======== DOCUMENT EXCERPT

Have you never heard someone calling their boss "authoritarian"? I used it as a description of an unfree, undemocratic, top-down system that's used in our economic sphere under capitalism, if you don't like that one, pick something else that describes that. The specific word used is not what's important here.

> Capitalism is synonymous with a free market economy in most contexts that these terms are used. > No, capitalism is synomous with free markets, and concentration of wealth is totally orthogonal to a free market economy.

No, it's not. That's just historical revisionism. It's a system based on exclusive ownership of property etc. Societies have traded stuff throughout history without Capitalism and its institution of private-property rights etc.

> People being forced by nature to work in order to feed themselves is not 'non-consensual' in any legal or social sense

Well, it is already illegal for children and legality is still not a guide for morality. It's definitely in a social sense, which I have already explained.

Also, I've already explained - you even quoted it - that it's not "forced by nature" like some natural law. It's man made. Proven by the fact that societies through history didn't have capitalist wage labour and did just fine wrt food.

> This propaganda is intended to depict human liberty as unnatural, and socialist repression as the natural order of things.

> It's extreme deception motivated by a delusional utopianist fantasy.

> to enforce the incoherent moral principles of socialist ideology.

> Objective reality deems socialism a crude ideological narrative.

> like socialism, that rationalize tyranny,

> As for your mental gymnastics to try to discredit a free society

More of your non-emotional objectiveness I see.

> You have provided no evidence that someone offering a job

Well, of course it's not the the act itself of offering a job, it's supporting and perpetuating the system - Capitalism - that sets up those conditions in the first place. Why do you have such a hard time of keeping this on a systemic level?

================

WRITTEN TASKS
[a] Copy the passage from the post on capitalism from "Also, I've already" up to and including "delusional utopianist fantasy.".
[b] Using the post on capitalism, mark each statement yes or no, and quote the exact words of the post that settle it. (i) The writer considers the specific word chosen to be the important point. (ii) The writer states that societies have traded throughout history without capitalism. (iii) The writer accepts that having to work for food is forced by nature like a natural law.

======== PROVIDED MATERIAL

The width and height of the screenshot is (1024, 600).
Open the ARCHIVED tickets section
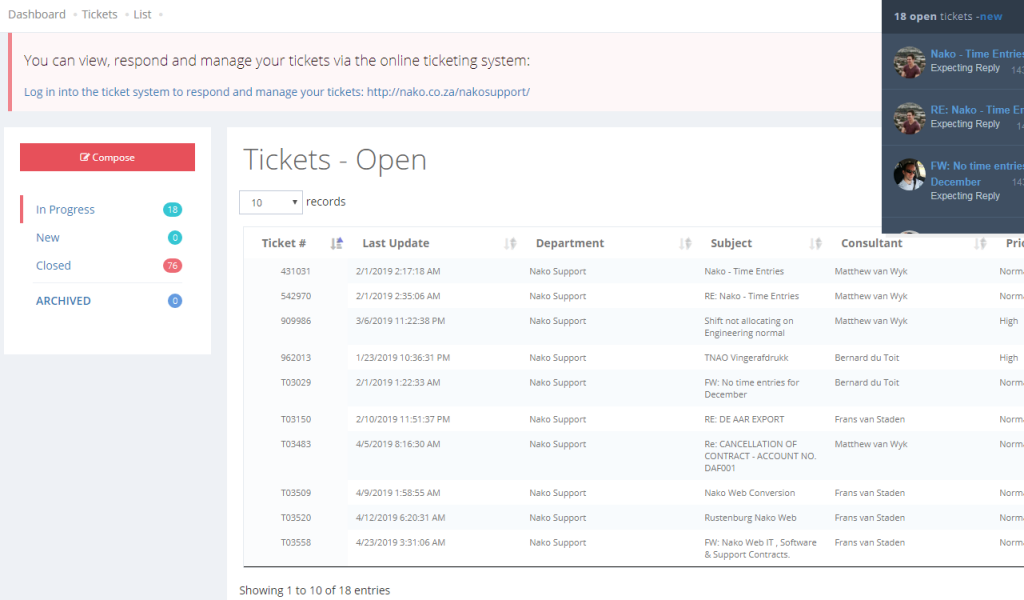(63, 301)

================

PER-TASK OUTPUTS
[a]
Also, I've already explained - you even quoted it - that it's not "forced by nature" like some natural law. It's man made. Proven by the fact that societies through history didn't have capitalist wage labour and did just fine wrt food.

> This propaganda is intended to depict human liberty as unnatural, and socialist repression as the natural order of things.

> It's extreme deception motivated by a delusional utopianist fantasy.

[b]
(i) No: "The specific word used is not what's important here."
(ii) Yes: "Societies have traded stuff throughout history without Capitalism and its institution of private-property rights etc."
(iii) No: "It's man made."